La musique classique est pour moi un héritage et un capital culturel complexe, comme un linge de table sale, avec les traces de toutes les personnes qui ont mangé dessus durant les trois derniers siècles. Un drap sale taché aussi des violences sexistes et coloniales. J’aime la musique classique, mais je m’intéresse surtout à sa saleté, à tout ce qui est en marge de la culture haute et propre. J’ai envie de parcourir autrement l’histoire musicale, à travers une généalogie qui n’est pas uniquement cis masculine. Ça ne veut pas dire que je néglige consciemment ce répertoire. Je préfère plutôt me focaliser sur des œuvres qui me touchent et qui explorent des thématiques spécifiques. J’envisage la musique comme un lieu, un espace imaginaire que j’essaie de comprendre et avec lequel je dialogue, notamment en allant puiser dans une mémoire personnelle et collective. Ma pratique de la danse est d’ailleurs profondément liée à la musique. Je travaille la musique classique à travers des méthodes d’auto-hypnose. Pour chaque situation musicale, j’essaie de remplir l’éther de l’espace, en me laissant traversée par différentes personnes, les voix, je suis bougé par elles, et je suis touché, blessé, trahi, aimé chaque soir par elleux. Donc, je ne suis jamais seul sur scène. Finalement, pour La fine di tutte le cose / l’inizio di tutte le altre, j’ai fait le choix de ne presque pas utiliser des enregistrements orchestraux. J’utilise uniquement ma voix et ma danse en dialogue avec les musiques électroniques de Marie Delprat. Il y a une citation de l’artiste italienne Chiara Fumai que j’aime beaucoup : « Tout ce qui a été supprimé de l’histoire de l’humanité erre entre nous en cherchant sa paix. » Par sa nature aérienne, je crois que la vocalité est destinée à accompagner cette errance intragénérationnelle.

Peux-tu présenter l’espace de La fine di tutte le cose / l’inizio di tutte le altre ?

Le dispositif en cercle a pris forme pendant le processus de création.
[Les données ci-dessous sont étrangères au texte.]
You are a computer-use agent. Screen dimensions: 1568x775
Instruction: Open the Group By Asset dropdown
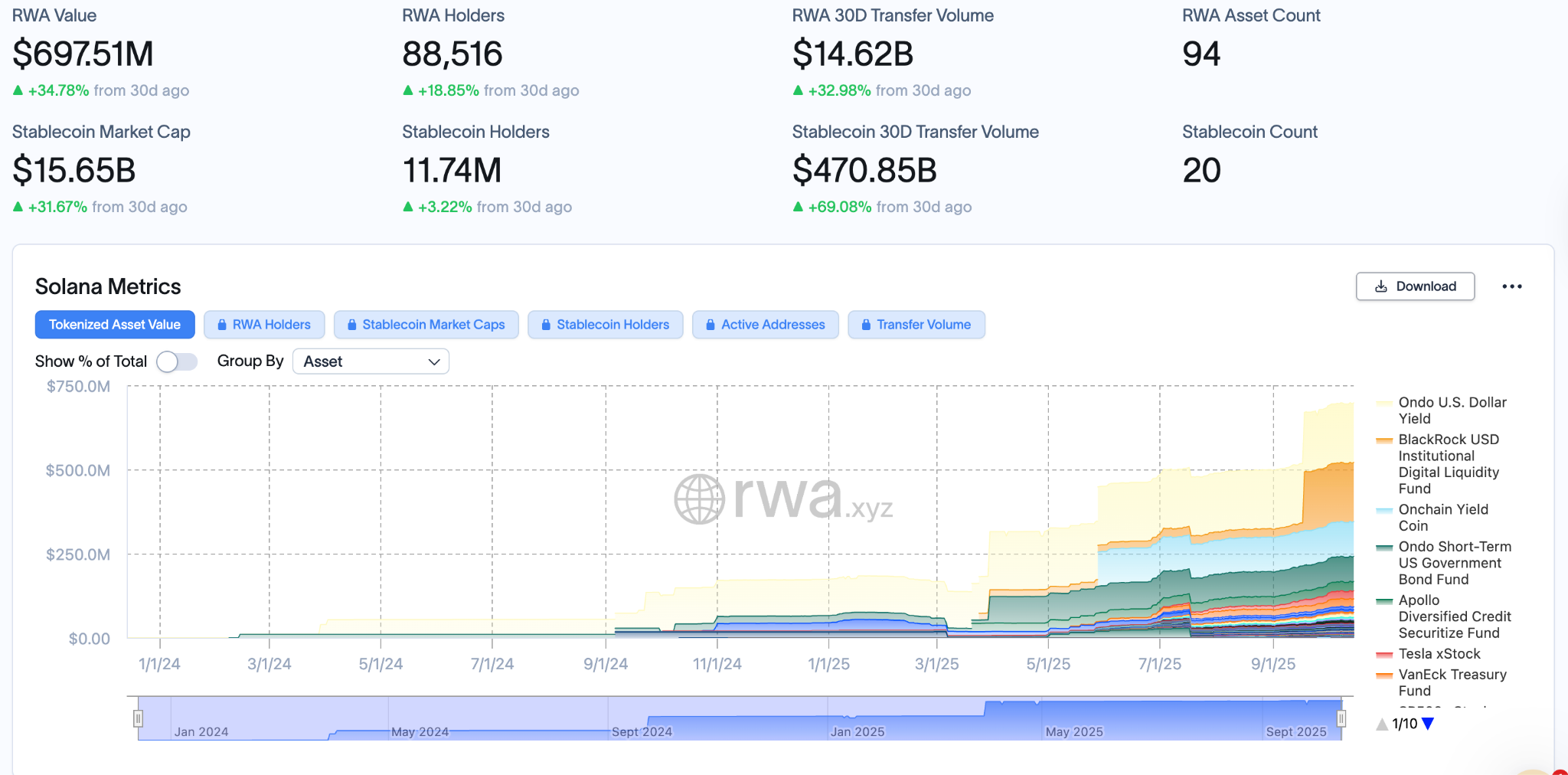point(371,361)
Je voulais créer un dedans et un dehors, pouvoir être devant et derrière le public. Je voulais aussi être proche des gens, pouvoir regarder les spectatrices et les spectateurs dans les yeux, jouer sur la tension de cette proximité. J’ai donc imaginé un dispositif circulaire qui permet d’intégrer le public dans cet espace intime et qui évolue durant la pièce. Dans la première partie de la pièce, j’ai essayé de formaliser un espace domestique sur scène, avec des vêtements, du tissu, puis dans la seconde partie, cet espace vire vers un univers clownesque. La musique de Marie Delprat et la lumière de Tiago Branquino participent beaucoup à la création de cet espace. J’ai essayé de mettre en relation l’univers de l’opéra (avec toute sa charge spectaculaire, dramatique, grotesque, clownesque, etc.) et celui de l’espace domestique, intime et solitaire, inspiré par Saute ma ville de Chantal Akerman.